30 Section 40 provides that the weekly payment of compensation for partial incapacity shall not exceed the reduction in the worker's weekly earnings, "but is to bear such relation to the amount of that reduction as may appear proper in the circumstances of the case". Sub s (2) provides in a case such as the present that the reduction in the worker's weekly earnings is the difference between "(a) the weekly amount which the worker would probably have been earning … but for the injury and had the worker continued to be employed in the same or some comparable employment", and (b) the average weekly amount that the worker is earning after the injury. Sub s (5) provides that the weekly payment of compensation for partial incapacity is not to exceed that which would be payable for total incapacity. This was relevantly capped by s 37(1)(a)(i) at $235.20 per week.
31 There was no evidence of the amount that the respondent would probably have been earning at the date of the trial but for the injury (s 40(2)(a)), and hence no evidence of the figure referred to in s 40(1), on which an award of weekly compensation would have to be based. The finding that the interference with the respondent's incapacity was only about 5 or 6%, and the evidence that at the date of trial he was in full time employment and had received no payment of weekly compensation for 20 months, make quite problematical the prospects of any award under s 40 in his favour.

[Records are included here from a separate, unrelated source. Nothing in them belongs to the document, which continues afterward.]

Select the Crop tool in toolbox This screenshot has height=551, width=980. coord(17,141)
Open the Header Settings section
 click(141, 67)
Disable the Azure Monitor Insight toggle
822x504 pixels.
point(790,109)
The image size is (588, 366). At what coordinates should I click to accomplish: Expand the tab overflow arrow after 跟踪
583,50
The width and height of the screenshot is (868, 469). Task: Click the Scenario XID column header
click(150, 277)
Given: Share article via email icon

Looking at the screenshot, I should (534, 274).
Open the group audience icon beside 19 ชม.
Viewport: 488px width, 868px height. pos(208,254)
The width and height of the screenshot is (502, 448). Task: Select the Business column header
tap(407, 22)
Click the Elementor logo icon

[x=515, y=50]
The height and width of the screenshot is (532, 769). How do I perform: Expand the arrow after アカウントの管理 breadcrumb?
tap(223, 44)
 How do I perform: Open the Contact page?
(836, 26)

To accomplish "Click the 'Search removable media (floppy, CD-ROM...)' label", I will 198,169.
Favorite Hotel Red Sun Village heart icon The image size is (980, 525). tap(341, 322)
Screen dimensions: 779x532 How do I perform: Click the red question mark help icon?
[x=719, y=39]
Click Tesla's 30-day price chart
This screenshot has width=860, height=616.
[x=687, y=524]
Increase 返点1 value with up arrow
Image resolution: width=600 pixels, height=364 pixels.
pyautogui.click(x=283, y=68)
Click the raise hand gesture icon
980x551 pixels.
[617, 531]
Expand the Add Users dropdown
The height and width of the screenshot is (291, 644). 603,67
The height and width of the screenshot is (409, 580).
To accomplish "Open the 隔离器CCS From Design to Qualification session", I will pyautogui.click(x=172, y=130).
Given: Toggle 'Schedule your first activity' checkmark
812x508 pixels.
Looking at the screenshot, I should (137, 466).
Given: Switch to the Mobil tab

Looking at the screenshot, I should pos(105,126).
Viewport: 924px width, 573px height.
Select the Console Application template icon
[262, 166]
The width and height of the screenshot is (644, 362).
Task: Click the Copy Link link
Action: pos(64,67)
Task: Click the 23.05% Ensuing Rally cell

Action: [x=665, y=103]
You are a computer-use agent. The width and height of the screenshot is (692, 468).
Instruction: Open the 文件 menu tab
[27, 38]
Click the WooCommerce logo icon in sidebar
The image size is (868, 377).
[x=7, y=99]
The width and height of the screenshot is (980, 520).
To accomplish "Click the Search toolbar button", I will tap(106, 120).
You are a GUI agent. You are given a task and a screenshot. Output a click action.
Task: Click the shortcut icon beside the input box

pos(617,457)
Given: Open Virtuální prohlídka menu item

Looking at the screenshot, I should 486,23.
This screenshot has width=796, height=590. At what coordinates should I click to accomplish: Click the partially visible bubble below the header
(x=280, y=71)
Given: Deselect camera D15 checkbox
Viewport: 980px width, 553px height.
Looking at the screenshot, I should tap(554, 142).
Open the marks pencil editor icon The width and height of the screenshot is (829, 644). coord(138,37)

32 The section confers a judicial discretion on the Compensation Court ("to bear such relation to the amount of that reduction as may appear proper in the circumstances of the case"), and there was no evidence of the way it would probably be exercised. For all these reasons I reject the appellants' claim for any deduction to reflect the respondent's rights to weekly compensation.
33 This Court has referred on several occasions to the practical difficulties that arise for the parties and the court in the assessment of damages because of the requirement for future compensation payments to be brought to account. It is possible, I say no more, that a defendant who is outside s 151Z could obtain a stay of proceedings until the plaintiff crystallised his compensation rights by award or settlement. No such application was made in this case and the question was not raised during argument.
34 The appellants have succeeded on only one of the issues that were argued but Miss Norton SC, who appeared for the respondent, did not oppose the making of an order that the respondent pay the appellants' costs of the appeal subject to the grant of a certificate under the Suitors Fund Act in favour of the respondent.